In the data below, find every line with the string "Uncheck" and pull it out.

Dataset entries
====================
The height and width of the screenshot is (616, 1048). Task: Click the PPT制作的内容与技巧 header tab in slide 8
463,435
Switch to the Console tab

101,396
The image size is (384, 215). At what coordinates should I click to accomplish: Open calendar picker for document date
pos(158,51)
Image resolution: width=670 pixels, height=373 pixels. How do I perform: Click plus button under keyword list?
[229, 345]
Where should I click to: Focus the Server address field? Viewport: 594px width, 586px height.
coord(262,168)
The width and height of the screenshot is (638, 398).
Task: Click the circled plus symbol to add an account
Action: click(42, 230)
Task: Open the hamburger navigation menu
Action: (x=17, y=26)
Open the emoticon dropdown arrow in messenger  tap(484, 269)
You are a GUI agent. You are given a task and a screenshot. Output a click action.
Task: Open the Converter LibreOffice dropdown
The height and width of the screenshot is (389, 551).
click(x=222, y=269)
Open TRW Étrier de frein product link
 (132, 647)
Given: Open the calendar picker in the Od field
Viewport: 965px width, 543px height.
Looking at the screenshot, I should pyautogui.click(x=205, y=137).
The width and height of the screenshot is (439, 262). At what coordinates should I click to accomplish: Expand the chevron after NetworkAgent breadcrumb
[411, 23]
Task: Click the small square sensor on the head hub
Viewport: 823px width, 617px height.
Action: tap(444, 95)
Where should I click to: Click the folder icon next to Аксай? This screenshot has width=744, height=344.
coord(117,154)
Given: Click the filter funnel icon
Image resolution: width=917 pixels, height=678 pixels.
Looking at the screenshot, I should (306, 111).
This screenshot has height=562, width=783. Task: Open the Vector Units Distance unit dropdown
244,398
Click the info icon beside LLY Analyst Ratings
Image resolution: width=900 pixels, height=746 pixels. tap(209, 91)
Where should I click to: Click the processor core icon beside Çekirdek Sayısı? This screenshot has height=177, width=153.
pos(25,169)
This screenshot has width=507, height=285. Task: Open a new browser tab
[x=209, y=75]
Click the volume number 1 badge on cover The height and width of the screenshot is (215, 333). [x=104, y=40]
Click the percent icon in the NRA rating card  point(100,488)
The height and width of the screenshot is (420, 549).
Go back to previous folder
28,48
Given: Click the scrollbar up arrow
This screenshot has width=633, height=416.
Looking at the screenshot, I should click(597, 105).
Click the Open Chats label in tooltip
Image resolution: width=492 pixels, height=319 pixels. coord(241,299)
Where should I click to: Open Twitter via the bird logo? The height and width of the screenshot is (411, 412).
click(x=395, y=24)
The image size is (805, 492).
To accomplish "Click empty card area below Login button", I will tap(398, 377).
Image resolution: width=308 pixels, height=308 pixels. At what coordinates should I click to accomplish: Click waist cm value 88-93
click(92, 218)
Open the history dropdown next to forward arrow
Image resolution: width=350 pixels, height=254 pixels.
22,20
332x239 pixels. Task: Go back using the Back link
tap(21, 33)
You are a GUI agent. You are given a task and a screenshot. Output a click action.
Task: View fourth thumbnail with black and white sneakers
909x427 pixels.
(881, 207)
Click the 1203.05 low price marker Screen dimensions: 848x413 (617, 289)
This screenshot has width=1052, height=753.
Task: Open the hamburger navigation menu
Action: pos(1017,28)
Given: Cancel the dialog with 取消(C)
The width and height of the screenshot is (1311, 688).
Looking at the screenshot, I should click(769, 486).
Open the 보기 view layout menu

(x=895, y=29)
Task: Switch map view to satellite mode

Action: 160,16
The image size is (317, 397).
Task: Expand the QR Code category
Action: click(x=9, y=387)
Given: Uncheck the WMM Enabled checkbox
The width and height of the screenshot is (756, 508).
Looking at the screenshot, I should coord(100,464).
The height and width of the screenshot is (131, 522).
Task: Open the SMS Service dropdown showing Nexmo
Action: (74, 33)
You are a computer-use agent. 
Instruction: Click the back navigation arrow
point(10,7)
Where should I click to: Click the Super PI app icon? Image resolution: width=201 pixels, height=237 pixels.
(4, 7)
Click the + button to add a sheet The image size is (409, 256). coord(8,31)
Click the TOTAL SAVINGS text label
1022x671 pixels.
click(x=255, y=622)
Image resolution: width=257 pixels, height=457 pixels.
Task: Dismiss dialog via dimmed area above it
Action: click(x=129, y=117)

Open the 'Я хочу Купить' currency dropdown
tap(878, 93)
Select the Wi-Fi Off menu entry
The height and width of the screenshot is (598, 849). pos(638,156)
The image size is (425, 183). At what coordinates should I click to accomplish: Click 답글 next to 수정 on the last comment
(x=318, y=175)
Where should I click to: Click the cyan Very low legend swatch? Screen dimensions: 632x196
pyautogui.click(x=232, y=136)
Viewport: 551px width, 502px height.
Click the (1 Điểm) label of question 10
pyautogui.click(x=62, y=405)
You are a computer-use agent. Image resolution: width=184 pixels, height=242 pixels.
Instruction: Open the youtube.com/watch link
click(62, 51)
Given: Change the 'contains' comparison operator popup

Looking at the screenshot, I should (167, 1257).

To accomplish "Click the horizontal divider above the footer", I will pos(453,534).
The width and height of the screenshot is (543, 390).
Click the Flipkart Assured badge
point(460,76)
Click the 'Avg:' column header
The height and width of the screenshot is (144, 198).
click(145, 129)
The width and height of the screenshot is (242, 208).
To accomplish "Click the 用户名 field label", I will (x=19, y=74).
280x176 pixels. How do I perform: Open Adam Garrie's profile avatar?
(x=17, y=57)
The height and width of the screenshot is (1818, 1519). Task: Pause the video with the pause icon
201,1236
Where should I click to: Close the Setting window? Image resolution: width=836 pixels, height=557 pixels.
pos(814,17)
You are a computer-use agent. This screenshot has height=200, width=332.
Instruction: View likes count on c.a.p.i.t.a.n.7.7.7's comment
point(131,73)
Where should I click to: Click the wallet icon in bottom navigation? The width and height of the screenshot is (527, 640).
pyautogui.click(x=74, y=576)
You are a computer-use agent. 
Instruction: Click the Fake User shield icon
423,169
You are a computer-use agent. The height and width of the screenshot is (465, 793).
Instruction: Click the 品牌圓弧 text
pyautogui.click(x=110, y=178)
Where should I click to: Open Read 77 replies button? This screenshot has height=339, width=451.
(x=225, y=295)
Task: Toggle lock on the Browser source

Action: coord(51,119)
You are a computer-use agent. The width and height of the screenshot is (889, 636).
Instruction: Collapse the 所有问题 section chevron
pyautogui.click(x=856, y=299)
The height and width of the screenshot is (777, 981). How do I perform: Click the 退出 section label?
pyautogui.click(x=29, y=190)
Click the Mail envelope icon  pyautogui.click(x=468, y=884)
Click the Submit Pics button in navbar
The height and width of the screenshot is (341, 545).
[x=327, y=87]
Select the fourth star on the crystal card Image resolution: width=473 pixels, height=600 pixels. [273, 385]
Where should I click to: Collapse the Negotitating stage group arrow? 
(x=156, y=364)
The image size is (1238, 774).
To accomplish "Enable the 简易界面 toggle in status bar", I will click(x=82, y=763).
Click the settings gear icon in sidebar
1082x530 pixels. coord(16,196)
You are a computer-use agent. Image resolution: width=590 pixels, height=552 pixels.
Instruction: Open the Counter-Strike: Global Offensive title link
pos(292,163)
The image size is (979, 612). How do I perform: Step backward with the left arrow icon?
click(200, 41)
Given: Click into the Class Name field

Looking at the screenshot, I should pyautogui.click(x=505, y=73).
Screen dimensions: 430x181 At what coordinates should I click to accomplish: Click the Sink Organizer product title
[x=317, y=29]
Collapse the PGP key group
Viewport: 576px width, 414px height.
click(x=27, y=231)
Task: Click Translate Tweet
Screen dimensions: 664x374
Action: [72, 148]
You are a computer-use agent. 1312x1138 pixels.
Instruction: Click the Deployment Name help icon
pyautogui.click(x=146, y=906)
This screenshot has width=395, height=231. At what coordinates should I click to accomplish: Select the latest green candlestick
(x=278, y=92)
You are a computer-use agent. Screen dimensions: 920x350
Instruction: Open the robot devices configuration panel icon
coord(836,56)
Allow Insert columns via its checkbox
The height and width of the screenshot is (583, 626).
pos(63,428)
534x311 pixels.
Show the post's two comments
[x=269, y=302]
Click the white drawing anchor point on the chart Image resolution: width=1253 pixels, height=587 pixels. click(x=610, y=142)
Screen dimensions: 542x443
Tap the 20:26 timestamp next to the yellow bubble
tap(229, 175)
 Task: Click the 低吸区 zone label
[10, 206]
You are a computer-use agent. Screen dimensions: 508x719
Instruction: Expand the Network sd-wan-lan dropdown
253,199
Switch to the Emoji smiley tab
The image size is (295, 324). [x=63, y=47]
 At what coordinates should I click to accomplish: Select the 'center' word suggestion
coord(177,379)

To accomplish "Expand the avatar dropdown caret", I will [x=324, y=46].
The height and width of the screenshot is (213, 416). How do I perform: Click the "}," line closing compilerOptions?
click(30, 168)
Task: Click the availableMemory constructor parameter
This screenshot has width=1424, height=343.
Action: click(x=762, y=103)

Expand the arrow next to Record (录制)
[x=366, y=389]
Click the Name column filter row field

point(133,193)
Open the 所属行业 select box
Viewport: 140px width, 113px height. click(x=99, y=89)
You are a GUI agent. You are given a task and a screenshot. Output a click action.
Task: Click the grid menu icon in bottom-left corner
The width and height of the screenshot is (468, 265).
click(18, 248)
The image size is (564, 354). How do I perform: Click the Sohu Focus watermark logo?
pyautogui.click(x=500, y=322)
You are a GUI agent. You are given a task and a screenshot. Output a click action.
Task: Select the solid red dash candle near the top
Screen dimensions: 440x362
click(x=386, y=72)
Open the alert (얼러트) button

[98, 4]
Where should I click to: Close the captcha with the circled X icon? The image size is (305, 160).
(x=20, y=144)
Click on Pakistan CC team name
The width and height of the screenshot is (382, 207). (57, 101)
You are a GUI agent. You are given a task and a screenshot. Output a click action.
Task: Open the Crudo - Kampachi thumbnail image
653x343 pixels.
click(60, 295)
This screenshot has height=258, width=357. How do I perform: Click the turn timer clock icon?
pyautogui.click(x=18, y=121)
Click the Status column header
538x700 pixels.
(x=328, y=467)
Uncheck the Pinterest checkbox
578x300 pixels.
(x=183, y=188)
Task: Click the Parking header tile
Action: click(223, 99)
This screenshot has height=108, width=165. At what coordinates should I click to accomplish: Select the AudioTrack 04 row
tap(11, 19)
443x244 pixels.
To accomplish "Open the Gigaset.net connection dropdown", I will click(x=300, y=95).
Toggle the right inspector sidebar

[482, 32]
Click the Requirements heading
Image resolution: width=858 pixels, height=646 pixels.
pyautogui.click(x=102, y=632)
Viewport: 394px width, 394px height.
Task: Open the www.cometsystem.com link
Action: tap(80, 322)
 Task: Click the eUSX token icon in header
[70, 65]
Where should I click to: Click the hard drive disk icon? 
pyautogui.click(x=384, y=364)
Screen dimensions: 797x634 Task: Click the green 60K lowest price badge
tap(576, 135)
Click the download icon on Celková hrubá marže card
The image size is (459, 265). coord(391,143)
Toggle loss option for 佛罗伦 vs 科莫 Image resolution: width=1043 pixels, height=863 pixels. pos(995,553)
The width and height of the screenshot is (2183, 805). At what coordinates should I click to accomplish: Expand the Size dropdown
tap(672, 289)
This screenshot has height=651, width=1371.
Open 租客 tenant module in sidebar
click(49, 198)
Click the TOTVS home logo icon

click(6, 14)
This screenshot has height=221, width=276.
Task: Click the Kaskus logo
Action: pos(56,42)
====================
Response below ▸
Given: Uncheck the WMM Enabled checkbox
Uncheck the Pinterest checkbox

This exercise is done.